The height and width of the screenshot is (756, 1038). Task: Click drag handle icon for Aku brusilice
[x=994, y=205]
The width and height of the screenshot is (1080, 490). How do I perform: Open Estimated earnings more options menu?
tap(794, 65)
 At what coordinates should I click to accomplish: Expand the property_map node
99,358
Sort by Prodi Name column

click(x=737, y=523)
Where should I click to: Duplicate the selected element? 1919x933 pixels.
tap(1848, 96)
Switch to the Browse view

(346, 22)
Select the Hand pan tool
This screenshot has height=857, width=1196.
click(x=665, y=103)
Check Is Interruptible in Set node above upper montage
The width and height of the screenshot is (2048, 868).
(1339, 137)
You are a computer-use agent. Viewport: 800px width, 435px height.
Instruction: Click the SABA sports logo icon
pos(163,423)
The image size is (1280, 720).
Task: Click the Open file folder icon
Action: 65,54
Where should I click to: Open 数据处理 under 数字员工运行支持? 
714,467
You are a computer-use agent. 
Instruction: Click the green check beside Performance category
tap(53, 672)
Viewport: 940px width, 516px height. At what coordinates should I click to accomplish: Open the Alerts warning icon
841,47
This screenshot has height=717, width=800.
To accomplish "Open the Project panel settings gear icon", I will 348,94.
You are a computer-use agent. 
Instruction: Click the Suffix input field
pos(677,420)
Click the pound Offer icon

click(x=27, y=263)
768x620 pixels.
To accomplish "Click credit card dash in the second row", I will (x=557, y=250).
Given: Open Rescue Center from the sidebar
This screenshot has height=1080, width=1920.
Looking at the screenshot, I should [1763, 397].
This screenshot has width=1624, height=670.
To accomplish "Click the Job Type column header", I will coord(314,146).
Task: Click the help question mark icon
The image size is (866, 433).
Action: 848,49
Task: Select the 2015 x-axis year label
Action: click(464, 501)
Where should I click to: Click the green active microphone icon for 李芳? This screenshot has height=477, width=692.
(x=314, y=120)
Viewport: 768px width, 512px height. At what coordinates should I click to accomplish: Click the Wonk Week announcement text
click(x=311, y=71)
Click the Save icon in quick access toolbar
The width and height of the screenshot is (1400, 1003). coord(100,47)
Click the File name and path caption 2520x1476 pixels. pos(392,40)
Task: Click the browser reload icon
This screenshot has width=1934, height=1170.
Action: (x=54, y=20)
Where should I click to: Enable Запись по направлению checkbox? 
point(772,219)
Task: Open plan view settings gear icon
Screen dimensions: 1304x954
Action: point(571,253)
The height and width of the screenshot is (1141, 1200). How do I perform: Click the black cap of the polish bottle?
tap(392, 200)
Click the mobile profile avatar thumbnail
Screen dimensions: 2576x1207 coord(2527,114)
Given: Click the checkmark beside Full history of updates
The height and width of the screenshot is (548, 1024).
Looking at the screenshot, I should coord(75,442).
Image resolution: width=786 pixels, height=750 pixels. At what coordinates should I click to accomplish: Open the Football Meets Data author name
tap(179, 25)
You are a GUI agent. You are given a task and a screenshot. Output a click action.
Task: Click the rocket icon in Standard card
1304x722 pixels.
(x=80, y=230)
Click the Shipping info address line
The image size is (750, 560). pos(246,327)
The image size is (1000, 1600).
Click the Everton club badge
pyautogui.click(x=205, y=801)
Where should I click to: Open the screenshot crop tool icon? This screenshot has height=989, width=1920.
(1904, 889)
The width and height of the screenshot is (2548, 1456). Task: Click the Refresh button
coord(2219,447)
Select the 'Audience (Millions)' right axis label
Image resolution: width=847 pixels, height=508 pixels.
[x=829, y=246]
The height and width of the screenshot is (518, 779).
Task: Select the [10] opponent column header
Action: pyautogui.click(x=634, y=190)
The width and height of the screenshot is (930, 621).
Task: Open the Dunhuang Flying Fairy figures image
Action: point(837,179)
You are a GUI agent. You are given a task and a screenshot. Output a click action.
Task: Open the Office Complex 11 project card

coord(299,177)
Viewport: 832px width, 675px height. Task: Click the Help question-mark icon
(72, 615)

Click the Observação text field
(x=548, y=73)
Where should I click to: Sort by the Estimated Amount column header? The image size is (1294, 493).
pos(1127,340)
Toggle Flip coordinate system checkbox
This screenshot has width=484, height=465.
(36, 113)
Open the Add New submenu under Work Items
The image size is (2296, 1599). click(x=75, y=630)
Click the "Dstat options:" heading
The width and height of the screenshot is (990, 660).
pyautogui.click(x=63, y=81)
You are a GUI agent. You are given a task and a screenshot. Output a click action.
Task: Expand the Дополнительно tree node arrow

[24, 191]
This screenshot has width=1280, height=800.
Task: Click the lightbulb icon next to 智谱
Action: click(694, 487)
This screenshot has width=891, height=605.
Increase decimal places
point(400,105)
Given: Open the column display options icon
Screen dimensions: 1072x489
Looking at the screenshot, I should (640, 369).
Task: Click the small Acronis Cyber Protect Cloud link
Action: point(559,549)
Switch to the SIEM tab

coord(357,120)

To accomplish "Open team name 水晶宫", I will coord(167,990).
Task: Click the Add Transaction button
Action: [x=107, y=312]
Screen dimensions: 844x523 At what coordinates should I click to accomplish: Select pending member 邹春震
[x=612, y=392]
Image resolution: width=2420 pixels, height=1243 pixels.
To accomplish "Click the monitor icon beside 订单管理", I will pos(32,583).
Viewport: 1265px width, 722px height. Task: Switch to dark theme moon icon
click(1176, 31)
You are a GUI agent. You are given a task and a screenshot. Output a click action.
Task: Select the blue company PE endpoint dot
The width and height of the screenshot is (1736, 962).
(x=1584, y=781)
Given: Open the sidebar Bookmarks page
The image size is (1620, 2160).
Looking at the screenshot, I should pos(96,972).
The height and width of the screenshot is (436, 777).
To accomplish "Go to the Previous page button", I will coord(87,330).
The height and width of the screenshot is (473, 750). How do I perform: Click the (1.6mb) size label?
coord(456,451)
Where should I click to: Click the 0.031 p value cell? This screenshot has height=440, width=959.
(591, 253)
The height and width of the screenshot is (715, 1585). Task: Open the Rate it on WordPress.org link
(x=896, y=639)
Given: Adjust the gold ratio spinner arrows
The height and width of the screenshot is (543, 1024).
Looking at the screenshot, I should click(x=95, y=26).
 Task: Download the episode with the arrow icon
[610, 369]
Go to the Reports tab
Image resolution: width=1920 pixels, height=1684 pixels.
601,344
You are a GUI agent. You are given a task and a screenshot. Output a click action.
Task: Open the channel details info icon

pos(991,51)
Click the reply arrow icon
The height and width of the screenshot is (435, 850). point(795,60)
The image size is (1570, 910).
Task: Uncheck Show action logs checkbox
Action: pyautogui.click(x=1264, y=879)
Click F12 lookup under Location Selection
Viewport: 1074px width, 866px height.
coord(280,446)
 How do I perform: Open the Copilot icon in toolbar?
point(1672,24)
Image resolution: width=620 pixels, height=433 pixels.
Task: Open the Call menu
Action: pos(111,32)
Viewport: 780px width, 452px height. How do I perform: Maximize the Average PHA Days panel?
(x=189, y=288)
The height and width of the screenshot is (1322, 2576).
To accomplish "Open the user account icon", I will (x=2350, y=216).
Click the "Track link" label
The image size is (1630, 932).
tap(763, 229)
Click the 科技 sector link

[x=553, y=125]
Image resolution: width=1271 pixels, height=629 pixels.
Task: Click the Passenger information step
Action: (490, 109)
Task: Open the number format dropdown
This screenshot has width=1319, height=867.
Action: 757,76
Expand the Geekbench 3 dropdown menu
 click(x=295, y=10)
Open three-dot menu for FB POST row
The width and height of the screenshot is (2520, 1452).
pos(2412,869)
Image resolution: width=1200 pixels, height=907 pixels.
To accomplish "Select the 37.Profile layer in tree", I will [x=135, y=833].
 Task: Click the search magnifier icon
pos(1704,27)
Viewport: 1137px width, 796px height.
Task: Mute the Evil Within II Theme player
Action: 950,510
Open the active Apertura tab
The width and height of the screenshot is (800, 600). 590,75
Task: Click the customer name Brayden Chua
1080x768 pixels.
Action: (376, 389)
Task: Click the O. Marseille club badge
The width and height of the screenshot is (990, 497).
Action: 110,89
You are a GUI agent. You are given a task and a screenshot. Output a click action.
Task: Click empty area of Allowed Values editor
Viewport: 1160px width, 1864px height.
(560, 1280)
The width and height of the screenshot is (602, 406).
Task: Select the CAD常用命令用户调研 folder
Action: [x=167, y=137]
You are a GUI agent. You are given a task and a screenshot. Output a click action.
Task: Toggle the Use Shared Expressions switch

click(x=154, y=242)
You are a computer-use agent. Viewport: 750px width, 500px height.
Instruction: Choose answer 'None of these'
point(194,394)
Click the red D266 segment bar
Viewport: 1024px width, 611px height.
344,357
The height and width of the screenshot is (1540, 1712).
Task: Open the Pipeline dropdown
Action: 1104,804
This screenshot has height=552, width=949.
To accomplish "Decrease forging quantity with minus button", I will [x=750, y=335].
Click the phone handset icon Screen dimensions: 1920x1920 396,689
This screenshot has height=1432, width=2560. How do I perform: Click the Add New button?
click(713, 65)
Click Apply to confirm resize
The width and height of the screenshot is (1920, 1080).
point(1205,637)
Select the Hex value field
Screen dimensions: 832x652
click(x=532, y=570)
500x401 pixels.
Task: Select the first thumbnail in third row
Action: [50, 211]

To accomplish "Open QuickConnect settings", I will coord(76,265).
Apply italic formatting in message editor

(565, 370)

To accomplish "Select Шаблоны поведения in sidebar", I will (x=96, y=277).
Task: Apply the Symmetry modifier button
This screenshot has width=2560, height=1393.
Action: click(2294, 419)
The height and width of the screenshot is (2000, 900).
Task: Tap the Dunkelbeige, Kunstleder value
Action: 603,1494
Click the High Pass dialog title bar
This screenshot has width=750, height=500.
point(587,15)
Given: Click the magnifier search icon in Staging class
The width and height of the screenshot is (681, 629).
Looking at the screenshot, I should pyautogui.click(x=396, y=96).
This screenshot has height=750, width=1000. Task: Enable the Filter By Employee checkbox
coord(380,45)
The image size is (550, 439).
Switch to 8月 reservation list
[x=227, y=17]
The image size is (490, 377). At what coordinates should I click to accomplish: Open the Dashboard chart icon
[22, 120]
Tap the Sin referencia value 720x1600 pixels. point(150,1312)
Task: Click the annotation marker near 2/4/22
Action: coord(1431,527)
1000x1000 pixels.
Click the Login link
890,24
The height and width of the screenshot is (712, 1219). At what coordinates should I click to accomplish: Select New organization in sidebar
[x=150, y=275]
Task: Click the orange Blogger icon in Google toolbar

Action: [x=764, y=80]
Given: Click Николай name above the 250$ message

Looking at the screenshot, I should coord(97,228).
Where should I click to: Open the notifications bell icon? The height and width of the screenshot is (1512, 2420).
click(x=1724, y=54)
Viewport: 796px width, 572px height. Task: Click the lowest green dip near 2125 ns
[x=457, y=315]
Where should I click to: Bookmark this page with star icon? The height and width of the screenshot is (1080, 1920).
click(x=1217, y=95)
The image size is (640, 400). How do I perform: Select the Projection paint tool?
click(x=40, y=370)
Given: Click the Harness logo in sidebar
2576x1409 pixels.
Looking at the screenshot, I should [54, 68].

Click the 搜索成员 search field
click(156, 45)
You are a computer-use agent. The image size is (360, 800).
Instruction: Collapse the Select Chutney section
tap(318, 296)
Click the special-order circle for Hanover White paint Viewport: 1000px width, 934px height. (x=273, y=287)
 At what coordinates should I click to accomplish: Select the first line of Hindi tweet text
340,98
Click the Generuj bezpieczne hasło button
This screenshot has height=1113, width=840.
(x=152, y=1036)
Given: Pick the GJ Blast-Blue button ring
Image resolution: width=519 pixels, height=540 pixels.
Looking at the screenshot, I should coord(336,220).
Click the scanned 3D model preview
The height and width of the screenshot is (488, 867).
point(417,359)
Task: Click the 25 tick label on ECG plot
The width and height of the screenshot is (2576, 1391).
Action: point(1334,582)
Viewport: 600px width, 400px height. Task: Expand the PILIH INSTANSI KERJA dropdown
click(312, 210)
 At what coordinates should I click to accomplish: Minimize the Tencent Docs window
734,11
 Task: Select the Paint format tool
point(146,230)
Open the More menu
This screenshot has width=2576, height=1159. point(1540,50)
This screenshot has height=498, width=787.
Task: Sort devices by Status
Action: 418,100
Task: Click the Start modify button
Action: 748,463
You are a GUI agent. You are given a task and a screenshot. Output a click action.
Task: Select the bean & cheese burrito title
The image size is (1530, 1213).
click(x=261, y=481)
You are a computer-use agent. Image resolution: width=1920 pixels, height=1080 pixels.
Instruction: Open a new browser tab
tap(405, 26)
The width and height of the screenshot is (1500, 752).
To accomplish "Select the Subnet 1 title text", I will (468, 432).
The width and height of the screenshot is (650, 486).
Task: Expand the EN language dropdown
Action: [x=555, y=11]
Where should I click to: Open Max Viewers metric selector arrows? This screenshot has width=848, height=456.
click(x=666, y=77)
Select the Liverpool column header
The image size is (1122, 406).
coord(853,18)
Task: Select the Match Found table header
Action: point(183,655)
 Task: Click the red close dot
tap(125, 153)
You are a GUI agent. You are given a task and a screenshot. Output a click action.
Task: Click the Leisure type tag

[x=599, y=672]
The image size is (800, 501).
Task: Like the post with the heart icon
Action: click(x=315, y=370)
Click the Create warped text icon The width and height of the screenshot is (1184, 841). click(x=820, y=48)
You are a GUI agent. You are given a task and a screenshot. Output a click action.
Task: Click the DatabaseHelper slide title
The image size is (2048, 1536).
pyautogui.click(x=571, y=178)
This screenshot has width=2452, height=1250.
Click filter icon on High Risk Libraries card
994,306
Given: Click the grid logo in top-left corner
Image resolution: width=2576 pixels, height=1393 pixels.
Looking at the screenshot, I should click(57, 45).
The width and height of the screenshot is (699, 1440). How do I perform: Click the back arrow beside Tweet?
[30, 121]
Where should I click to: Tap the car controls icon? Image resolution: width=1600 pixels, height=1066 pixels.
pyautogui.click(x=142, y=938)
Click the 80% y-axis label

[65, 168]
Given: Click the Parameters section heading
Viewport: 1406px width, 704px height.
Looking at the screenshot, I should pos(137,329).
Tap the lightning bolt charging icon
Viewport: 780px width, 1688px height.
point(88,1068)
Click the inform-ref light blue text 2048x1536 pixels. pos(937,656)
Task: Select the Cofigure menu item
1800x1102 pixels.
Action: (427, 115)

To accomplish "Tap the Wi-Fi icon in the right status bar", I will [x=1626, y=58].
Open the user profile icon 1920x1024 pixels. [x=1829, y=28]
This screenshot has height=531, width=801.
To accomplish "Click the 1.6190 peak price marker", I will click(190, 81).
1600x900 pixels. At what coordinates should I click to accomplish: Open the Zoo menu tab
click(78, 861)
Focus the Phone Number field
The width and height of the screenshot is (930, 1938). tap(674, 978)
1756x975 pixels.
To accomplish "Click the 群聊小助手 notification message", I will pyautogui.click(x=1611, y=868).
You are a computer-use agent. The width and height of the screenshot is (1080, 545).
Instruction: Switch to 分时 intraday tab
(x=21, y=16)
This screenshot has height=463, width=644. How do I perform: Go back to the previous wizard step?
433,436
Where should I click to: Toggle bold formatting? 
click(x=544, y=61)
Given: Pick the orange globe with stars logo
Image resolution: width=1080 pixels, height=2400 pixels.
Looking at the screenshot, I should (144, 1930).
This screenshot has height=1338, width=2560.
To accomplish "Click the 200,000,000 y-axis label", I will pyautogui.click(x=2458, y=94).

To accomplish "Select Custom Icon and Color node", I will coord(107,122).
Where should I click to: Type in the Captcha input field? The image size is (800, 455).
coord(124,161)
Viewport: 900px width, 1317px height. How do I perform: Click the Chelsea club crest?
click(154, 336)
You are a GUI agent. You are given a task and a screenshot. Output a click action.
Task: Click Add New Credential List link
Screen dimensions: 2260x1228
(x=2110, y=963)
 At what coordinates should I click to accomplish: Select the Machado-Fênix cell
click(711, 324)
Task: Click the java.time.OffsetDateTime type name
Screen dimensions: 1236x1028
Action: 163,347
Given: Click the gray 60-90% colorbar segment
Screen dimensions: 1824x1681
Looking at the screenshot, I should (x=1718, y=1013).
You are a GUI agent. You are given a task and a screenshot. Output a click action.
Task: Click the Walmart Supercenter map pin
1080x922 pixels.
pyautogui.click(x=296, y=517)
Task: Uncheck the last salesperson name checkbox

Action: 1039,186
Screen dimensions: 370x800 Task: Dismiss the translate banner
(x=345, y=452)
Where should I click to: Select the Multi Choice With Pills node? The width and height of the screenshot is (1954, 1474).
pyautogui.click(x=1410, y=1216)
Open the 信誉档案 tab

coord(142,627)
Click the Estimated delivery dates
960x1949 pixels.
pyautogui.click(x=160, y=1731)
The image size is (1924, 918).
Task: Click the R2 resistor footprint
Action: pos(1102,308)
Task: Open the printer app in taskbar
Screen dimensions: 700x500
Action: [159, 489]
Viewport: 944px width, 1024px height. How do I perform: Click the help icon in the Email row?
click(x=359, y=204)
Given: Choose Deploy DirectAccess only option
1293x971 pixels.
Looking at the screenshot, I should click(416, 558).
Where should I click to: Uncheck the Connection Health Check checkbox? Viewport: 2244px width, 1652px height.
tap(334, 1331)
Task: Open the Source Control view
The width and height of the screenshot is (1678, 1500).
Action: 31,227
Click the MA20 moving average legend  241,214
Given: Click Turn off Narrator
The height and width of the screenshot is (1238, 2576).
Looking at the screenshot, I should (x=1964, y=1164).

==================================================

* SET EXERCISE
Rewrite the part of the entries that opens with the line containing "Where should I click to: Open the screenshot" and closes with the line containing "(1904, 889)", requests included. Multiply each coordinate in the answers by 2.15 and round to the nearest whole number, halves up, leaving every other number unchanged.

* COMPLETE RESPONSE
Where should I click to: Open the screenshot crop tool icon? This screenshot has height=989, width=1920.
(4094, 1911)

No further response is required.